例として、Web サーバーへの各リクエストの完了に 50ms かかり、その 50ms のうち 45ms が非同期で実行できるデータベース I/O である場合を考えてみましょう。ノンブロッキングな非同期操作を選択すると、リクエストごとに 45ms が解放され、他のリクエストを処理できるようになります。これは、ブロッキングメソッドの代わりにノンブロッキングメソッドを選択するだけで、処理能力に大きな違いが生じることを示しています。

イベントループは、並行作業を処理するために追加のスレッドが作成される可能性のある、他の多くの言語のモデルとは異なります。

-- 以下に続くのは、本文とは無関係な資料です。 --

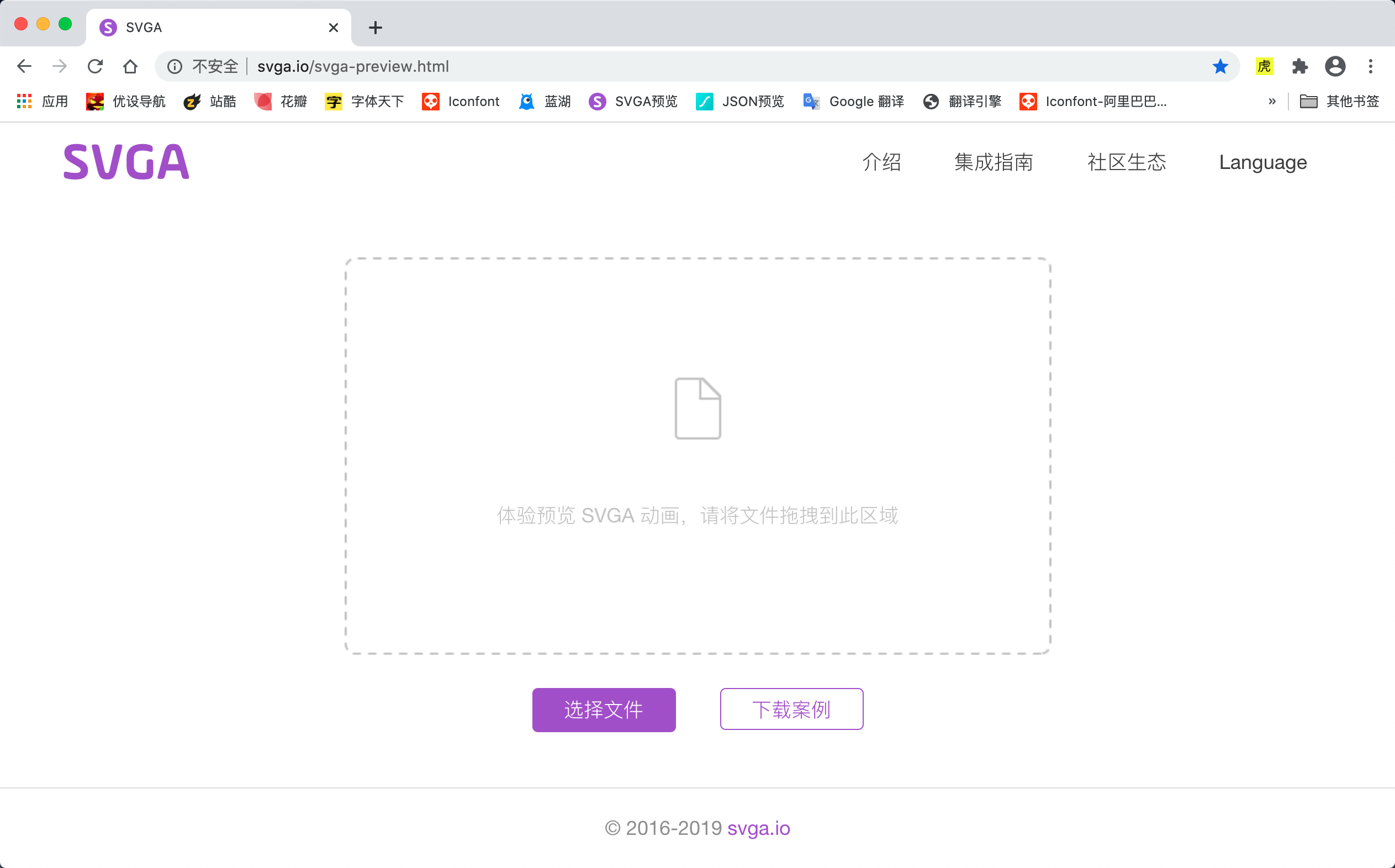Open the SVGA预览 bookmark

pyautogui.click(x=633, y=102)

ブロッキングコードとノンブロッキングコードの混在の危険性

I/O を扱う際には避けるべきパターンがいくつかあります。例を見てみましょう。

js
const fs = require('node:fs')
fs.readFile('/file.md', (err, data) => {
  if (err) throw err
  console.log(data)
})
fs.unlinkSync('/file.md')

上記の例では、fs.unlinkSync()fs.readFile() の前に実行される可能性が高く、file.md が実際に読み取られる前に削除されてしまいます。これをより適切に記述する方法として、完全にノンブロッキングで正しい順序で実行されることが保証されているのは次のとおりです。

js
const fs = require('node:fs')
fs.readFile('/file.md', (readFileErr, data) => {
  if (readFileErr) throw readFileErr
  console.log(data)
  fs.unlink('/file.md', unlinkErr => {
    if (unlinkErr) throw unlinkErr
  })
})

上記では、fs.readFile() のコールバック内で fs.unlink() への ノンブロッキング 呼び出しを行っており、操作の正しい順序が保証されています。